Height-to-Diameter Ratio and Porosity Strongly Influence Bulk Compressive Mechanical Properties of 3D-Printed Polymer Scaffolds

Abstract

Although the architectural design parameters of 3D-printed polymer-based scaffolds-porosity, height-to-diameter (H/D) ratio and pore size-are significant determinants of their mechanical integrity, their impact has not been explicitly discussed when reporting bulk mechanical properties. Controlled architectures were designed by systematically varying porosity (30-75%, H/D ratio (0.5-2.0) and pore size (0.25-1.0 mm) and fabricated using fused filament fabrication technique. The influence of the three parameters on compressive mechanical properties-apparent elastic modulus E_app, bulk yield stress σ_y and yield strain ε_y-were investigated through a multiple linear regression analysis. H/D ratio and porosity exhibited strong influence on the mechanical behavior, resulting in variations in mean E_app of 60% and 95%, respectively. σ_y was comparatively less sensitive to H/D ratio over the range investigated in this study, with 15% variation in mean values. In contrast, porosity resulted in almost 100% variation in mean σ_y values. Pore size was not a significant factor for mechanical behavior, although it is a critical factor in the biological behavior of the scaffolds. Quantifying the influence of porosity, H/D ratio and pore size on bench-top tested bulk mechanical properties can help optimize the development of bone scaffolds from a biomechanical perspective.

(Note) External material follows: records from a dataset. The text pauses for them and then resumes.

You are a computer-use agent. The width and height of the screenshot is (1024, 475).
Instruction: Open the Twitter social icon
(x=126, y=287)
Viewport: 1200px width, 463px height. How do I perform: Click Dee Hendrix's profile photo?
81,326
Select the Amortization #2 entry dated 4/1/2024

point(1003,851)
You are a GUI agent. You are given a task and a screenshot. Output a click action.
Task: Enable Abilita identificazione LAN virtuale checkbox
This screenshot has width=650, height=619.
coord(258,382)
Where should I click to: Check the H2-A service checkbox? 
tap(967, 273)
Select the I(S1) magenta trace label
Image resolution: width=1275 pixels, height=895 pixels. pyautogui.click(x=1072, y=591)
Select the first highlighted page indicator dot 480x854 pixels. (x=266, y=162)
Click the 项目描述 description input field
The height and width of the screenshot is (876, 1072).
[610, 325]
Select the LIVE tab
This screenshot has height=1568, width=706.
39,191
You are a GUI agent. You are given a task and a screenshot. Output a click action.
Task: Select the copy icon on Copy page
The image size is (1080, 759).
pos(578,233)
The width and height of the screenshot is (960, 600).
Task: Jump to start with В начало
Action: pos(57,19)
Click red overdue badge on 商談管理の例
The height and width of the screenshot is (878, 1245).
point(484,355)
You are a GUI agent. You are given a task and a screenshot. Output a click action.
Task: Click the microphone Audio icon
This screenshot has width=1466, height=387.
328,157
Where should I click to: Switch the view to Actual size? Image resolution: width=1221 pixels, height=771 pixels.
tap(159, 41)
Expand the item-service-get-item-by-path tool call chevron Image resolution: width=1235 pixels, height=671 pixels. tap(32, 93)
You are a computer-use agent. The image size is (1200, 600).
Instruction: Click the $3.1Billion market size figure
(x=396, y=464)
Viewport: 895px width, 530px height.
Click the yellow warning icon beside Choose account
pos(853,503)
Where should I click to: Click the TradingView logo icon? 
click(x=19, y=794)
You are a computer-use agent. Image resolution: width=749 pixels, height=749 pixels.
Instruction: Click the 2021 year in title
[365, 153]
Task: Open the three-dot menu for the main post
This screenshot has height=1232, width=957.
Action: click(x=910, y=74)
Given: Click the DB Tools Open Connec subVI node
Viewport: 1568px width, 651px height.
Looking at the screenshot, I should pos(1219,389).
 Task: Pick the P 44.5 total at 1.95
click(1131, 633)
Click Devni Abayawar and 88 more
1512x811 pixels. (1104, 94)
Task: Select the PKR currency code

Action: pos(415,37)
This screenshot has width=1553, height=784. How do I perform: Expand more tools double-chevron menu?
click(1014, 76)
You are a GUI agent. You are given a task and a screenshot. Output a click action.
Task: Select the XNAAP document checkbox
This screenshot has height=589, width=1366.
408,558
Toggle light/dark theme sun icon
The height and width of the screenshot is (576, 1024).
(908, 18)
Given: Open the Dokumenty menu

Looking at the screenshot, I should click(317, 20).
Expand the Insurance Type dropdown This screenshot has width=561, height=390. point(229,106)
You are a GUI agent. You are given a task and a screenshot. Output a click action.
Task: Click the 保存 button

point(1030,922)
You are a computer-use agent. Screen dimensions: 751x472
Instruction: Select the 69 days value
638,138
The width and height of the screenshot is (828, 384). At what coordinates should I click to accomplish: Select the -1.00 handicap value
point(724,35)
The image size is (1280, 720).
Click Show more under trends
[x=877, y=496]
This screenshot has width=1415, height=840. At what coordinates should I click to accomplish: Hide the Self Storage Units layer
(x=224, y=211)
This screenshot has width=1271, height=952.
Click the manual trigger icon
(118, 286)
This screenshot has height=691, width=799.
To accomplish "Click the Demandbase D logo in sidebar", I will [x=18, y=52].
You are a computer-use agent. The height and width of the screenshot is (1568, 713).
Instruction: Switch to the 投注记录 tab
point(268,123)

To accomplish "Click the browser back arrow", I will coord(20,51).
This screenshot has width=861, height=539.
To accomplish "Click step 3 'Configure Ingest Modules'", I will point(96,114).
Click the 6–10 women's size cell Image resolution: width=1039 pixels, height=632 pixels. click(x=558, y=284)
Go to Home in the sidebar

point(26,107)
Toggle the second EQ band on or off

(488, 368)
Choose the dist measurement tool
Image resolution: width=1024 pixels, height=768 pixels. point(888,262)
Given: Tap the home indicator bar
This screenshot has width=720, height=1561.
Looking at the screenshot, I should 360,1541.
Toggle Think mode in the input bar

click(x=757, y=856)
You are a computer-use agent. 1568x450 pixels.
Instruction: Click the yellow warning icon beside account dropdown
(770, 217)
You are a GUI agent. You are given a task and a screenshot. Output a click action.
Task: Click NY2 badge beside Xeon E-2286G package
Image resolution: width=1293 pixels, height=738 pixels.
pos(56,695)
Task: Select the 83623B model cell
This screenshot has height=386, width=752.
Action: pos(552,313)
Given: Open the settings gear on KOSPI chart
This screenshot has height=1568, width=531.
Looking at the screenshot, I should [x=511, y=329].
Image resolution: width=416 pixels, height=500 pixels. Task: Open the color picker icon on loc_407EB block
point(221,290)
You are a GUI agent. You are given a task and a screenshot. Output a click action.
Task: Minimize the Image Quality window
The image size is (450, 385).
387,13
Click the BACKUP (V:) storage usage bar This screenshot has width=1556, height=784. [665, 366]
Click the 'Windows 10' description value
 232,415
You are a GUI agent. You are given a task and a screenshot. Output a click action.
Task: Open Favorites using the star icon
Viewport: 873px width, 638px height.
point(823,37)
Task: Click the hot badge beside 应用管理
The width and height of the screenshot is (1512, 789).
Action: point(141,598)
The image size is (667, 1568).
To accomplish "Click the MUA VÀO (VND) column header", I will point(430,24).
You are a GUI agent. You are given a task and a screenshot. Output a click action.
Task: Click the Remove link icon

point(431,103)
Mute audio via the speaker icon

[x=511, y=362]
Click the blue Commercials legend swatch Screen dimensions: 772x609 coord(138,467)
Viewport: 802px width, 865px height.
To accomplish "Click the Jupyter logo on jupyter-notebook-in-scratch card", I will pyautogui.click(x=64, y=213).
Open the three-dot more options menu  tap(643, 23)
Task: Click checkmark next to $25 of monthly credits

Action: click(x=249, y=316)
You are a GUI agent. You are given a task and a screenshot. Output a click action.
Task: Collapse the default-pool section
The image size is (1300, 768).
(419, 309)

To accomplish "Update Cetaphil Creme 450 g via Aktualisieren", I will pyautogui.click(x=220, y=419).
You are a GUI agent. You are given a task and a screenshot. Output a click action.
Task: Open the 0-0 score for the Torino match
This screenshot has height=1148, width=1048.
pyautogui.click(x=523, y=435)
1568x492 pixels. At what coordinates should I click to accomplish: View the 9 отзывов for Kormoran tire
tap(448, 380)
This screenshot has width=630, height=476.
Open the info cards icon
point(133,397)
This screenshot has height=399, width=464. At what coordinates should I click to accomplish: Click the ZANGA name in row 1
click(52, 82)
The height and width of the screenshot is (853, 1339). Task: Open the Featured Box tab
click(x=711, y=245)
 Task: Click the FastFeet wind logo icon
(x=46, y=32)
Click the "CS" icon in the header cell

Keywords: 3D printing; height:diameter ratio; mechanical properties; polymer scaffolds; pore size; porosity.

Figure 1

Scaffold test specimen geometrical design process to match theoretical values of porosity, heights and pore size: (A) the first layer was designed, the region of interest (ROI) of the struts that are created with a width (SW), length (SH) and a height (PH), as denoted by red lines. PS corresponds to the pore size and is equal to the pore height (PH). (B) A second layer is added by rotating the first one by 90° and placing it on top of it, a circumference with diameter (CD) is designed and everything outside it is removed producing (C). (D–F) The remained part is duplicated along the cylindrical principal axis (z-axis) as required for the specimen height. The final specimen geometry with length of 5, 10 or 20 mm was exported for 3D printing as a STL file.

Figure 2

Scaffold test specimen geometries: specimens with different inner architectures were created due to the combinations between pore size and porosity. (A) Representative specimen design of 10 mm height with a H/D ratio of 1.0, is shown for the different combinations of porosity and pore size. (B) Actual printed samples based on (A).

Figure 3

Qualitative evaluation of the accuracy of a printed specimen geometry versus theoretical CAD design: A comparison between the CAD model (grey) and the acquired volume with micro CT data (blue). (A) A cross-sectional plane at the midpoint along the horizontal plane showing the inner correlation; (B) along central vertical plane; (C) along the vertical plane with a small angle of rotation; and, (D) Isometric view of micro CT data (blue) and CAD model (grey) overlayed.

Figure 4

Mechanical properties of the scaffold test specimens: (A) Stress–strain curves showing the average and standard error for all the samples grouped by height. (B) Elastic modulus versus porosity for three specimen heights. (C) Yield strain versus porosity for three specimen heights. (D) Yield stress versus porosity for three specimen heights. Grey, shaded bands in (A) represent the standard error.

Figure 5

Standardized modulus (measured elastic Modulus E_p divided by the material modulus E₀) versus the porosity for three specimen heights. Data from the current study is overlayed with published curves [45,46,47,48,49,50,51,52].

Figure 6

Correlation between mechanical properties of the scaffold test specimens: (A) Yield Stress with respect to Apparent Elastic modulus and (B) Yield Strain with respect to Apparent Elastic modulus. Lines represent a linear fit with R² (%) being the coefficient of determination.

Figure 7

Mechanical analysis of the scaffold test specimens with respect to the H/D ratio: (A) Apparent Elastic modulus, (B) Yield Strain and (C) Yield Stress. Data are presented as notched box plots. Boxes represent the second and third quartile around the median, which is represented by the thick horizontal line within the block. Whiskers represent 100% of the data within each group, including outliers. Notches represent a 95% confidence interval (CI_notch) of the median and extend to [±1.58 × IQR/((n)^0.5)]. IQR = interquartile range between first to third quartile and “n” = number of non-missing observations within the group. Non-overlapping notches represent significant differences [60,61].